You now are perfectly situated to use the formula for an ordinary annuity: you have the new principal (one month before the first repayment), monthly interest rate, and number of payments to fit with the formula, to get the regular payment.

• hi @User58220 May I ask if you got \$1329.71 for Monthly Payments. I just swapped out The Principal values from \$100,000 to \$107,929.32. I think i'm going wrong slightly here, I have the final payment working out to \$2162.62. Usually it zeroes out or is off slightly which is why I think I'm wrong. Commented Sep 8, 2014 at 17:13
• Yes, 1329.71 is the correct regular payment for the loan repayment as specified... Commented Sep 8, 2014 at 18:10
• Hi @User58220, I'm Using Actual/Actual Calculations and trying to get the value you got (\$107,929.32). I Converted Effected Annual Rate to Daily Rate 1.08680625^(1/365) and raised that by the amount of days that passed (365 days) - 1 * balance. I expected it to give me \$107,929.32 but instead it gave me \$8680.6 but if I raise it to 334 days (subtract 1 month) I get a closer value 7914.964593, but it puzzles me why I would have to subtract one month. Commented Sep 8, 2014 at 19:44
• The OP specified monthly payments, and thus monthly compounding. If you apply a daily rate/compounding and thus take into account the variable length of each month, then no formula will be of any use; you'll need a spreadsheet 4,000 rows deep... Commented Sep 8, 2014 at 19:57
• I'm doing this through c# programmatically and iteratively. If I can get the steps I can get it. Commented Sep 8, 2014 at 20:09

There are a few ways to handle this:

Note: Monthly payments may vary a bit due to a monthly compounding frequency

1. Amortize the loan amount plus the interest accrued through the deferment period (\$108,500) for 120 months, with payments due Feb 1 2015 through Jan 1 2025. This gets you around \$1346/mo.
2. Amortize the loan amount plus the interest accrued through the deferment period (\$108,500) for 108 months, with payments due Feb 1 2015 through Jan 1 2024 (Makes the entire loan time 120 months, with the 12-month deferment). This gets you around \$1440/mo.
3. Amortize the loan amount for 120 months, with payments due Feb 1 2015 through Jan 1 2015, and collect an additional \$8,500 at closing to account for the interest accrued during the delayed payments. This gets you around \$1239/mo.
4. Amortize the loan amount for 120 months, with payments due Feb 1 2015 through Jan 1 2015, and run a 12-month interest-only loan for \$100,000 with payments due Feb 1 2014 through Jan 1 2015. This gets you around \$1239/mo for the full payments and \$708.33/mo for the interest-only payments.

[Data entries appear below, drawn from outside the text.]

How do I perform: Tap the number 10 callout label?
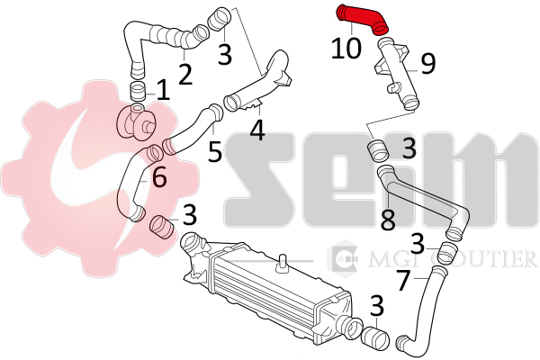click(346, 48)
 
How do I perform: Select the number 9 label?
click(428, 64)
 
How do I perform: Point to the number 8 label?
click(388, 220)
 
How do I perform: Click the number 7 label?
click(404, 281)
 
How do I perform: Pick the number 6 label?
click(159, 176)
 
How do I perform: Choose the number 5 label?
click(215, 151)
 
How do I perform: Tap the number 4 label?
click(257, 130)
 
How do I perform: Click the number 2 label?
click(185, 74)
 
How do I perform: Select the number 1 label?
click(163, 90)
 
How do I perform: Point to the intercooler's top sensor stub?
click(283, 263)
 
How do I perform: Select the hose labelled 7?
click(422, 310)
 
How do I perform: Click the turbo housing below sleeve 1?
click(137, 123)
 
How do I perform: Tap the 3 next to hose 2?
click(225, 53)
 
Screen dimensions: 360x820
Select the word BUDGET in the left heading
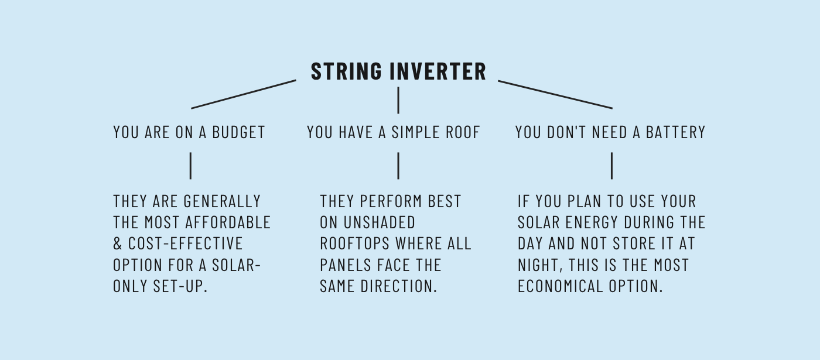tap(238, 132)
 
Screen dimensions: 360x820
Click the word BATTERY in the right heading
tap(675, 132)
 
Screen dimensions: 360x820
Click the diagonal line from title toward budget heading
tap(244, 94)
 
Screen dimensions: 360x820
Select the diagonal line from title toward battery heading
tap(555, 94)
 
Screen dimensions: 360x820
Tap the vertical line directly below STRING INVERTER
tap(398, 100)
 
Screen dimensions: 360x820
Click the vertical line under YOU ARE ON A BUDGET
tap(190, 166)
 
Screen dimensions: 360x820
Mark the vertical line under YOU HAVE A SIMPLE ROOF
tap(398, 166)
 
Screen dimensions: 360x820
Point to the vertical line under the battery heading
tap(611, 166)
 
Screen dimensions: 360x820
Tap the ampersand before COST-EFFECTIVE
tap(118, 244)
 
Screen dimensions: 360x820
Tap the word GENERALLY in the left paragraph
tap(222, 201)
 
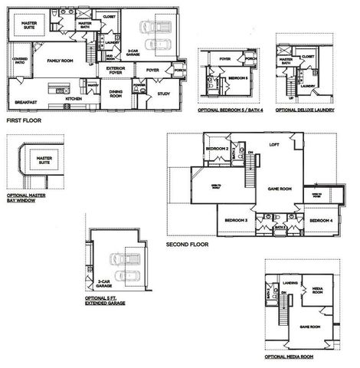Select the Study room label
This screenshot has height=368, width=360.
[x=162, y=95]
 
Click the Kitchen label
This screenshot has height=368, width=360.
[x=74, y=99]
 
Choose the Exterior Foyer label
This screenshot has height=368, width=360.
[x=116, y=71]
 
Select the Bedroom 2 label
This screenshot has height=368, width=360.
[x=216, y=148]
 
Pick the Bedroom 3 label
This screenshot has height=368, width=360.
[x=235, y=220]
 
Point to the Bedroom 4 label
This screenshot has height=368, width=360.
[x=319, y=220]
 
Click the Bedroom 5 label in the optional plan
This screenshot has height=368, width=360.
[x=237, y=77]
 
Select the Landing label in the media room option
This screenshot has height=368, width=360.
[x=290, y=283]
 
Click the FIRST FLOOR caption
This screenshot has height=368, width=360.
[x=25, y=120]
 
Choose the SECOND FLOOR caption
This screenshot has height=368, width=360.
[x=187, y=245]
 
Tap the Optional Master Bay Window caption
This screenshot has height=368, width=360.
[x=29, y=191]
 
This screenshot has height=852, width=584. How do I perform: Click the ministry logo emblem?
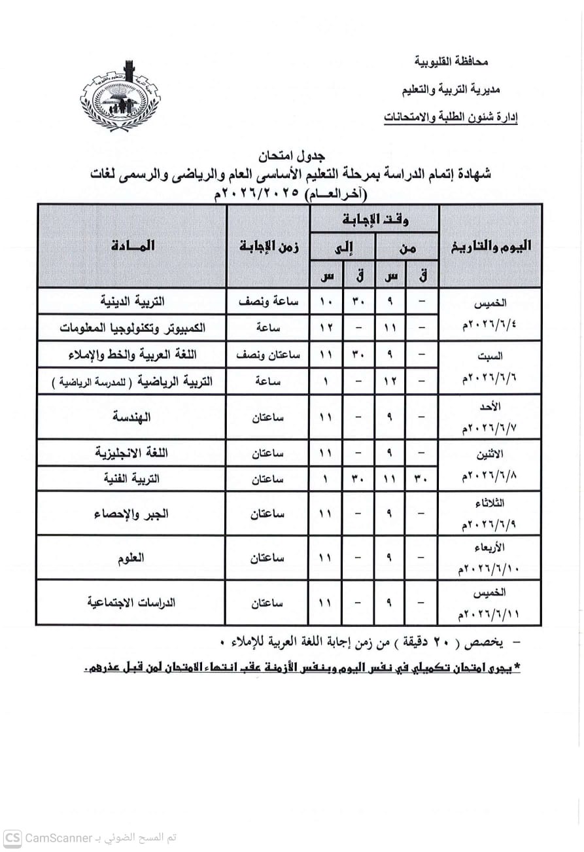click(x=120, y=99)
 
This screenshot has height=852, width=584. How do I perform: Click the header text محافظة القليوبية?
click(x=451, y=62)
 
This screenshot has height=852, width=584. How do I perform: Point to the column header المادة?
click(x=133, y=245)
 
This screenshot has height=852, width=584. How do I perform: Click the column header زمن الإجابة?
click(x=268, y=245)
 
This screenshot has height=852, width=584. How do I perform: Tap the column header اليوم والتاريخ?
click(x=490, y=245)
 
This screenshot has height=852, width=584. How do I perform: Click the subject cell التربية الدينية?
click(x=132, y=302)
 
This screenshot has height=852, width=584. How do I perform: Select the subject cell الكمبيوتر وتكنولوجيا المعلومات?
click(x=132, y=328)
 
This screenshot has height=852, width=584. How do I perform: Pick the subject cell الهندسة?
click(x=132, y=416)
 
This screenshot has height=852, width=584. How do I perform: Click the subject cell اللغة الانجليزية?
click(x=132, y=452)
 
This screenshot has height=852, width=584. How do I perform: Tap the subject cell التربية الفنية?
click(x=132, y=478)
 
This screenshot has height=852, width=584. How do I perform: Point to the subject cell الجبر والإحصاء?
click(x=132, y=514)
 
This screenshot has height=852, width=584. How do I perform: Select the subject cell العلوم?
click(x=132, y=558)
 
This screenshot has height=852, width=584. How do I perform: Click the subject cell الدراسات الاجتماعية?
click(x=132, y=603)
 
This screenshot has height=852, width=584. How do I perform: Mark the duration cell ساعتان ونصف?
click(x=268, y=355)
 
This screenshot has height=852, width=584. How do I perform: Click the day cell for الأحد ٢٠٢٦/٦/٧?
click(x=490, y=417)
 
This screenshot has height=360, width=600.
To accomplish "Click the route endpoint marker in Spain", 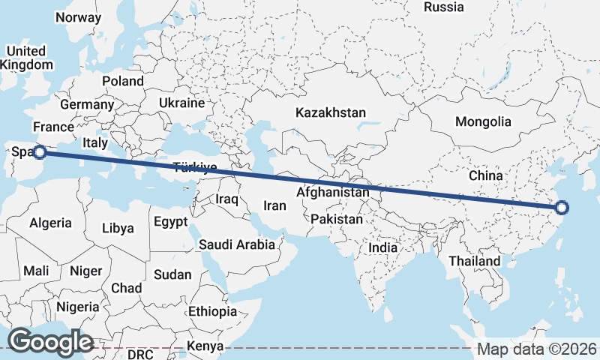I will click(x=40, y=152).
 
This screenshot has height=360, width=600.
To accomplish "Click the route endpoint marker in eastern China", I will click(x=562, y=208).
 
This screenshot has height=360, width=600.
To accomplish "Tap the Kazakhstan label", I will click(x=330, y=113).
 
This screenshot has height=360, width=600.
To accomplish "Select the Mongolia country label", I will click(x=483, y=122).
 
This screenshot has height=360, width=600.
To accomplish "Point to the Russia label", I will click(x=444, y=8).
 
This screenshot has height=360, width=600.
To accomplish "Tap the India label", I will click(x=382, y=248).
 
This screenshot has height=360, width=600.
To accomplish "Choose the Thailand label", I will click(x=474, y=261).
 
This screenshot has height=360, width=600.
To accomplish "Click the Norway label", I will click(x=78, y=17).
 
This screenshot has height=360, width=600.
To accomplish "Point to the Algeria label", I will click(x=50, y=223).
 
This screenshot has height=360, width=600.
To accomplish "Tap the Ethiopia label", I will click(x=212, y=310).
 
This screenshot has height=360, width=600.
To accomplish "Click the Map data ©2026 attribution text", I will click(x=537, y=349).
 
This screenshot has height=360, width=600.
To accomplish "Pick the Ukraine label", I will click(x=182, y=103).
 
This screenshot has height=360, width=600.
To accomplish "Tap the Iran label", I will click(x=274, y=206).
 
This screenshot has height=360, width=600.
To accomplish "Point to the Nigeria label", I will click(x=77, y=307).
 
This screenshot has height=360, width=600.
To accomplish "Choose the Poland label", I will click(x=123, y=81).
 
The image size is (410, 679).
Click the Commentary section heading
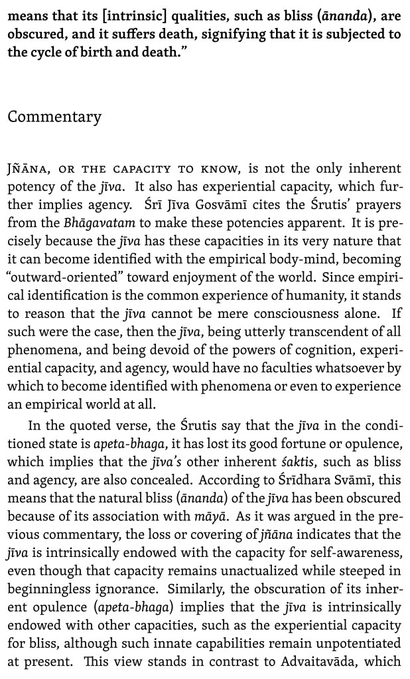(54, 117)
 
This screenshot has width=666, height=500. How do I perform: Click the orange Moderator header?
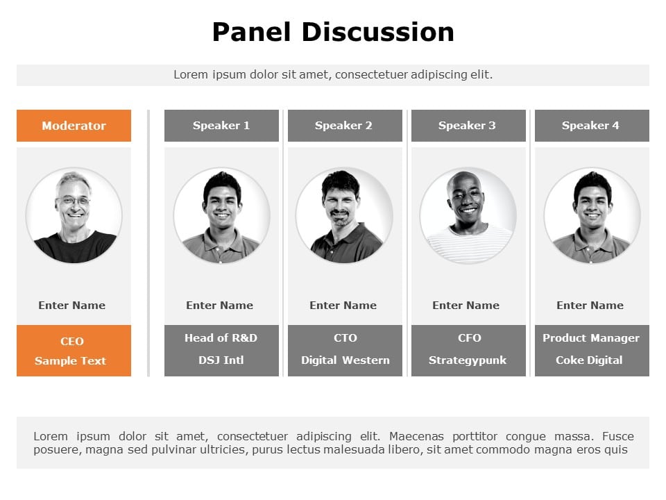[x=74, y=126]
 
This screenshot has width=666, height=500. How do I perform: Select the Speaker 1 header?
[x=222, y=126]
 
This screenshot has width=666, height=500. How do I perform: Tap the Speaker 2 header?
[x=345, y=126]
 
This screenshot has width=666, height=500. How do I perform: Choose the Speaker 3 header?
[x=468, y=126]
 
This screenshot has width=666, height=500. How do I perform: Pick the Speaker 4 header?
[x=592, y=126]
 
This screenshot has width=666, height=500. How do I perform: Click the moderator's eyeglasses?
[x=74, y=201]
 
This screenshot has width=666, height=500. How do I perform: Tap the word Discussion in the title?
[x=377, y=33]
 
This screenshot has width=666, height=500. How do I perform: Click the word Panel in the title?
[x=251, y=33]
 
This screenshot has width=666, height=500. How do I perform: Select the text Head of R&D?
[x=221, y=338]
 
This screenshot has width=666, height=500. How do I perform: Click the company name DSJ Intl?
[x=221, y=360]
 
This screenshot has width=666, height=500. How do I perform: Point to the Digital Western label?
[x=345, y=360]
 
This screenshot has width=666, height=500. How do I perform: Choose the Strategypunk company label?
[x=468, y=360]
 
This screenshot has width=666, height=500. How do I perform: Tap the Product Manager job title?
[x=591, y=338]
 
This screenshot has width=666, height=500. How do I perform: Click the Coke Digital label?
[x=589, y=360]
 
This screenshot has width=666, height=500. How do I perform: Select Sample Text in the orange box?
[x=70, y=361]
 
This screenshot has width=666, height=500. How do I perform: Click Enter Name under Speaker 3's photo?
[x=466, y=306]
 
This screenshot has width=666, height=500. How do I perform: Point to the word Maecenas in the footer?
[x=416, y=436]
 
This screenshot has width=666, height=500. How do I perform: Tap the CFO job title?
[x=470, y=338]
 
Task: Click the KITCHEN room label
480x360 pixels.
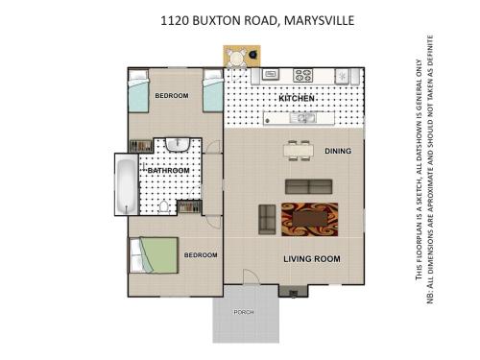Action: [x=297, y=98]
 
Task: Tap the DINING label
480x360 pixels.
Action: [x=338, y=151]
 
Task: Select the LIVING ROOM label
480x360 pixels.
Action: [x=312, y=258]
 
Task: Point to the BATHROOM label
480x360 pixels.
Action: [x=168, y=171]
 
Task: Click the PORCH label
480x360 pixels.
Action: [x=244, y=312]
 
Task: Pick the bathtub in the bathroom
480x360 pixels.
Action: [x=127, y=184]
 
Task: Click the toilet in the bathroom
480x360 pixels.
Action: [x=163, y=206]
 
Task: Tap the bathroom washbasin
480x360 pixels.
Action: [x=178, y=144]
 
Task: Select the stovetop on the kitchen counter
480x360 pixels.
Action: [x=302, y=76]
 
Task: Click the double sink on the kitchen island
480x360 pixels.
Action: [x=302, y=118]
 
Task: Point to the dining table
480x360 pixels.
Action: [x=297, y=151]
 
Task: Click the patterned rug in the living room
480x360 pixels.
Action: [x=309, y=220]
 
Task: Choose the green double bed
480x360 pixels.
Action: [x=154, y=255]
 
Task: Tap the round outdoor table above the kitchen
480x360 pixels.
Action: [x=237, y=58]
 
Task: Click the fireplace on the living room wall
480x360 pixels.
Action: [x=294, y=292]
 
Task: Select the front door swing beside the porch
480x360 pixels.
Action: [x=251, y=276]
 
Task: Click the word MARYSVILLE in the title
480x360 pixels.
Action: [x=319, y=20]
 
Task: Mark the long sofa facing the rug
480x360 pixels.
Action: [x=309, y=186]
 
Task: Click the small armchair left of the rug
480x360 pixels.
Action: [x=267, y=220]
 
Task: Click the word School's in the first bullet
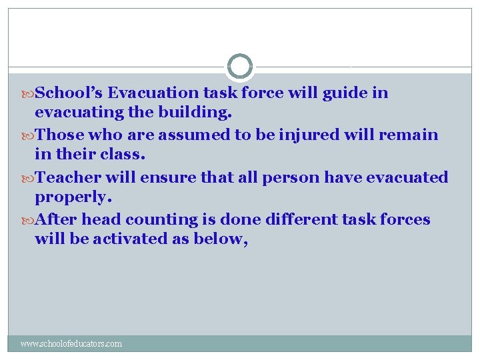(x=69, y=93)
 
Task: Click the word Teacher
(x=67, y=177)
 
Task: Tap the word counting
(x=162, y=220)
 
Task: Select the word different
(x=295, y=219)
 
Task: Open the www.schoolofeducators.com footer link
(x=71, y=344)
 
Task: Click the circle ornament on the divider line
(x=239, y=67)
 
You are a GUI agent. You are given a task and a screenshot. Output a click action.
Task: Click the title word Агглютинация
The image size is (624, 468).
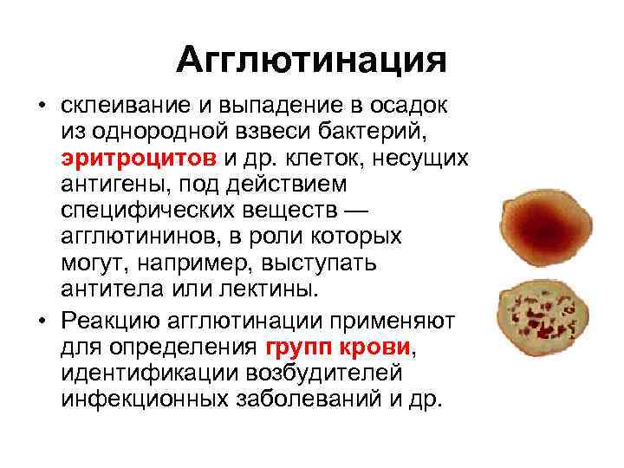coord(311,61)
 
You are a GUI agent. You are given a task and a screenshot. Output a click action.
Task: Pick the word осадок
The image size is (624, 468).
coord(409,106)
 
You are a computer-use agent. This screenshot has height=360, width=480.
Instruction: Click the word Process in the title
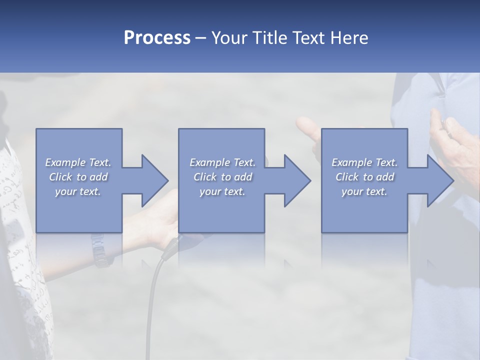pos(157,38)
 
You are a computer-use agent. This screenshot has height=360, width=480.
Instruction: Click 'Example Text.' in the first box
pos(78,162)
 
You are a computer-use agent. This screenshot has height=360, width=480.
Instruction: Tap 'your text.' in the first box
pos(78,192)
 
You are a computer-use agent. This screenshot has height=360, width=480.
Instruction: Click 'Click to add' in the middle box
pos(222,177)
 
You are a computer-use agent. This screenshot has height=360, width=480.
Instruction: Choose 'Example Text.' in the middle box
pos(222,162)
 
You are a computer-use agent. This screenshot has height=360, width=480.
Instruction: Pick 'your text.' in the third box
pos(364,192)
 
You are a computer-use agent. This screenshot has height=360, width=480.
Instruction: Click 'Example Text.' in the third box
pos(364,162)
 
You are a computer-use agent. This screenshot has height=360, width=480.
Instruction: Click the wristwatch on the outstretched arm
pos(100,250)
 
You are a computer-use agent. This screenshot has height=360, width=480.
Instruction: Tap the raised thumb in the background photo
pos(306,128)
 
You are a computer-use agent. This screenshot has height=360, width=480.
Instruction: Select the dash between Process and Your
pos(201,38)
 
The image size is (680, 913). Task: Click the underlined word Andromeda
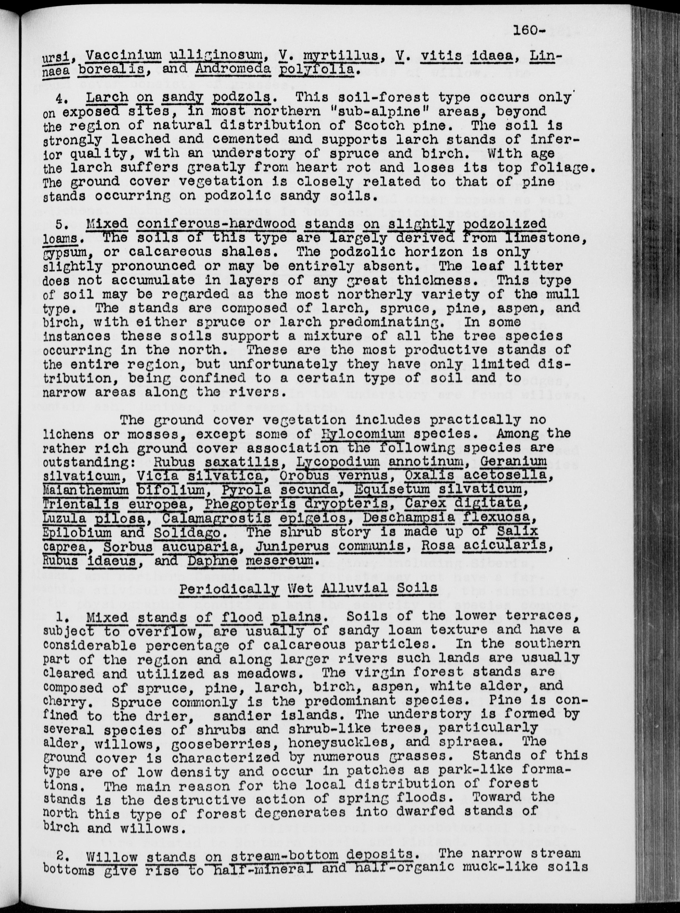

You will need to speak with your lender to get the specifics of how they're calculating your monthly payment

The payment should definitely be different.

To know how you want to change things, what agreement do you have from now until the first payment?

Is there 0 interest during that time? Is there some interest during that time? Is the loan still due 100% at the end of 10 years? Or is it going to close 10 years after the first payment?

You have to figure out how you want to have this loan organized.

Some options:

1. 0% interest until first payment which seems overly generous. 10 year repayment starting at first payment. Make 120 payments of \$1232.02

2. 8.5% interest for 11 months, recapitalized. \$7791 extra interest so you are borrowing \$107,791 instead of \$100. Then do a 10 year repayment so it adds ~ \$37 per payment or \$1269 for 120 payments.

And many more options. Decide what you want to be fixed and go from there.